Monday, April 16, 2007

Jimmy Carter's Bad Year

You'd think that given the state of Iraq and the trajectory of that fight over the last three years, folks like me who were strong supporters of the rationale and the plan from the get-go might have an overwhelming sense of contrition in discussions about the war. And you'd be right.

It's difficult at this point to offer much in defense of the way the war has been fought since the insurgency began in earnest and most especially after the dismal year of 2006. Generally speaking, I've been much more low-key in my expectations and my arguments in favor of continuing the fight (at least to my mind) are tempered with the understanding of all the previous misunderstanding and misreadings of whats gone on before.

On the other side you will occasionally find critics who can't contain their glee at events having proved their arguments correct about how we've screwed the pooch in Iraq. Mostly however, you need to look for it and you'll find the most offensive offerings in very little-well known outposts scattered across the Ethernet.

Occasionally though it seems we find those in the ranks of the professional nay-sayers who seem a bit too eager to pat their own backs. That was my sense of this from professional critic and former National Security Adviser to the 20th Century's worst President, Jimmy Carter...the one and only Zbigniew Brzezinski.

In a piece dated just Friday at the Christian Science Monitor, Brzezinski offers a "plan" for getting out and a critique of the last 20 years worth of Presidential administrations:

Brzezinski lays out a two-point plan for the US: First, he says, go to the Iraqi leaders and say: Let's sit down and discuss a jointly defined date for departure.

"And when I say Iraqi leaders, I don't mean just the guys in the Green Zone. I mean a lot of the guys outside of the Green Zone," the guys with militias, Brzezinski says. "A lot of the guys in the Green Zone – not all, but a lot of them – will pack their bags and leave when we leave."

Next, he says, he would suggest a US departure in about a year, and see which Iraqi leaders are prepared to go along with that. "My guess is it will be the guys who are not in the Green Zone, but who have the militias," he says.

Brzezinski would, at the same time "and more overtly," set in motion a process of "really consulting" all of Iraq's neighbors, plus possibly Pakistan, Algeria, Morocco, and Egypt, about arrangements for security in Iraq after the US leaves.
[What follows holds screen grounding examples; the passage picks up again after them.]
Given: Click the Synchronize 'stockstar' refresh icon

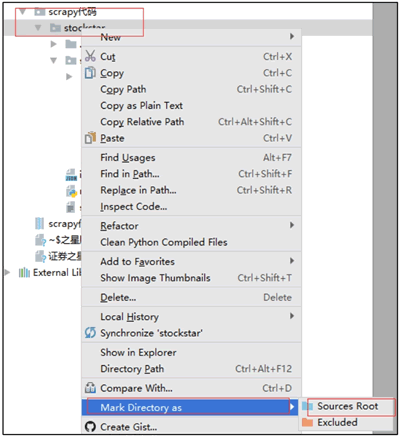Looking at the screenshot, I should point(90,333).
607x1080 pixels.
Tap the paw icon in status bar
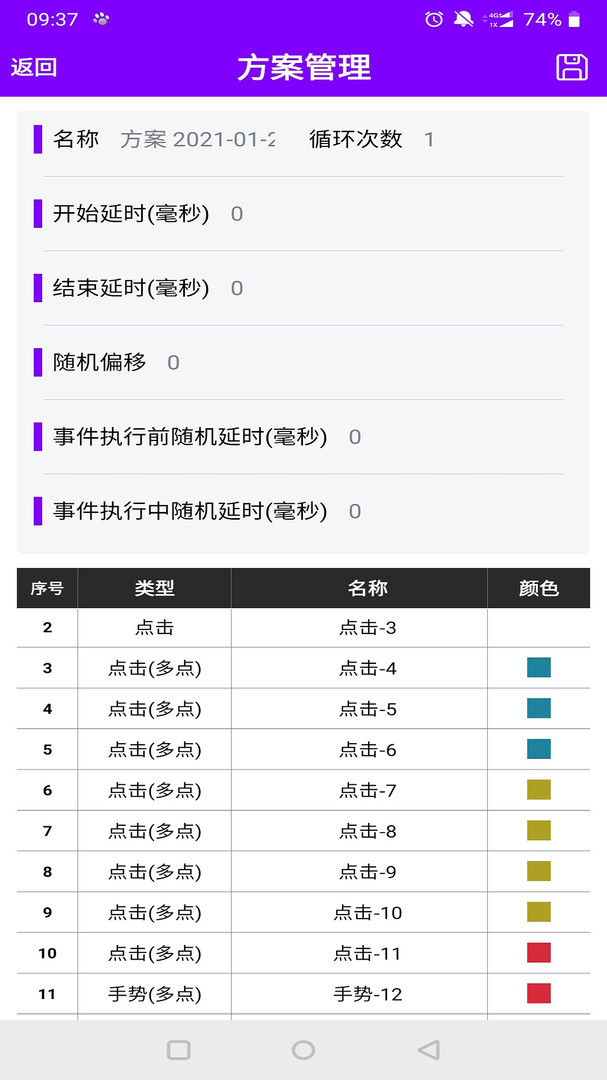[101, 19]
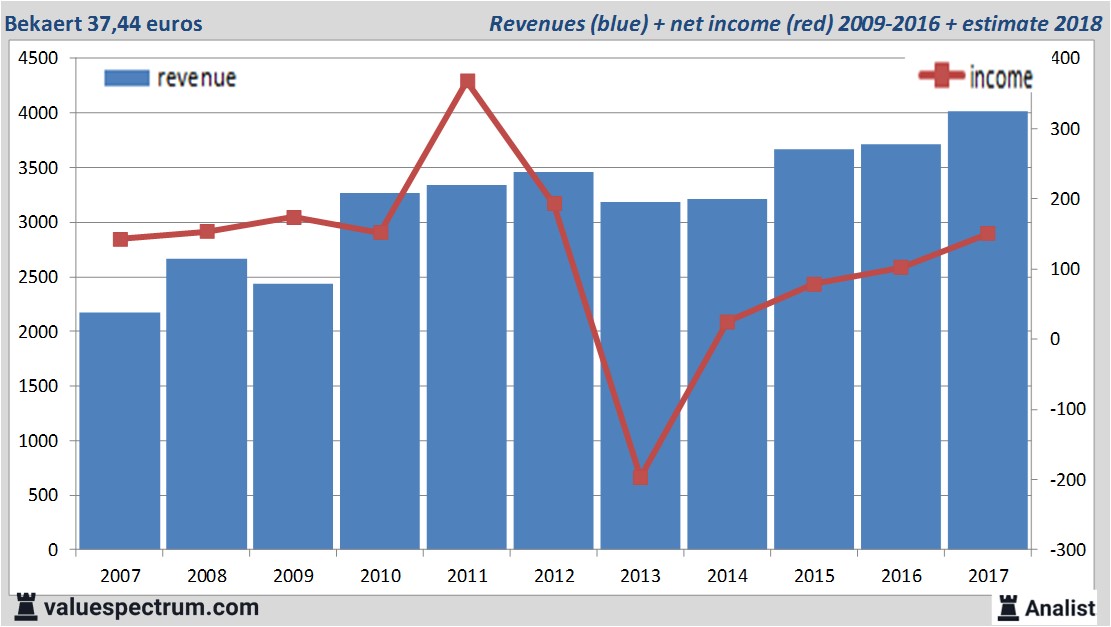
Task: Select the 2011 income peak marker
Action: coord(467,82)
"All of these countries have a stake in Iraq not blowing up," he says. "And the fact of the matter is, if you go around Iraq and look at each country systematically, whether it's Iran or Turkey or Syria or Jordan or Saudi Arabia, each one is seriously threatened if Iraq blows up."

Some of that is already being done by those countries on their own in an effort to promote regional stability, he notes. But he sees a US-led effort to engage these countries in a collective effort as helping a great deal to absorb the "shock effects" of a US departure.

There is truth to the statements about a shared-interest in seeing Iraq stabilize. My problem here is the same problem I had with the Iraq Study Group's near-naive notion that the major players in the region will work to predominantly US interests in stabilizing Iraq rather than their own. Brzezinski's generalizations do little to assuage that nagging at the back of my mind that such an approach will only lead to something we don't want and don't need---Iranian hegemony in the ME.

In a moment of John Kerry-ish naivete, Mr. Brzezinski then writes-off the potential for even greater bloodshed than what the country currently endures: "My final point is, yes, there will be some escalation in the violence when we leave," he says. But "I don't subscribe to the view that it's automatically doomed to become an explosion."

I too easily hear echoes of John Kerry's declaration to Congress that it would be but a few thousand dead in Vietnam after a US withdrawal. John Burns, long-time NY Times foreign correspondent is one of many who disagree strongly. He makes an eloquent case as to why here; you can make up your own mind about it's correctness.

Brzezinski's assumptions for me represent the worst of the realist's approach. As long as it isn't Americans being blown up, not to worry.

As is usually the case in such pieces though, the best comes last. In discussing Mr. Brzezinski's newly published "Second Chance: Three Presidents and the Crisis of American Superpower," author Linda Feldmann notes that the former Carter Administration official issues grades for the three post-Cold-War Presidents:

He gives the first President Bush a "B," President Clinton a "C," and the current President Bush an "F."

And how about the president he served from 1977 to 1981? In the foreign-policy arena, Brzezinski said, Mr. Carter had three good years and one bad one, marked by the Iran hostage crisis. But he did not assign a letter grade.

At which point I can no longer show contrition to one of many who were in fact correct on Iraq. The self-congratulatory pats on the back for being right give way to utter absurdity and I can't and won't look past it.

Jimmy Carter and his administration were abject foreign policy failures. Perhaps Mr. Brzezinski has forgotten over time how his boss' position vis-a-vis Iran in the late 70's helped create the very state that now presents the greatest danger to the ME and to American interests--perhaps not just in the region but at-large as well.

I can let slide the snide sub-texts of self-congratulatory discussions of Iraq. But never should any let slide something so blatantly ridiculous as Jimmy Carter's Bad Year.